During the research the partners will assess how food forests can be a viable nature-based solution to Support Scotland’s Biodiversity Strategy by 2045 and contribute to the Nature Positive goals locally and globally.

Dr Euan Bowditch, a researcher of forestry and social ecology who is leading the project for UHI Inverness, said:

“Food forests, forest gardens or dynamic agroforestry systems are not new but are rarely established, especially at a scale that would be meaningful to a community.

“There is a deep heritage connected to these mixed systems that entwines with local knowledge and practice which I believe has been lost in the UK.

“We hope with the help of others we can play a part in bringing back this practice and supporting greater investment in mixed land systems and paying homage to Emiel’s memory by creating this legacy.”

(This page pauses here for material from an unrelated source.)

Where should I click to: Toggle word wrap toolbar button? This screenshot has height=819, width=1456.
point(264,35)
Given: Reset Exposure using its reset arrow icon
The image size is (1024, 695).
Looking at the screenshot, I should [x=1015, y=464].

Tabitha Jayne, Founding Director of Earthself, said:

“As a Community Interest Company we exist to benefit Earth itself and its human and more-than-human inhabitants.

“Stewarding the creation of Emiel’s Forest and integrating it into our business model is an amazing way for us to demonstrate this and show our clients that we lead by example when it comes to creating net zero and nature positive earth-connected businesses.”

Adrian van Well, Emiel’s father, said:

“After 35 years of estate ownership, I wanted to honour my son Emiel, who loved Talladh-a-Bheithe for its sound of silence, beautiful nature and wilderness, by creating the first community food forest in Scotland.

“As the landowner, I’m lucky to have found a great team in Earthself and UHI Inverness to help make this project a reality.”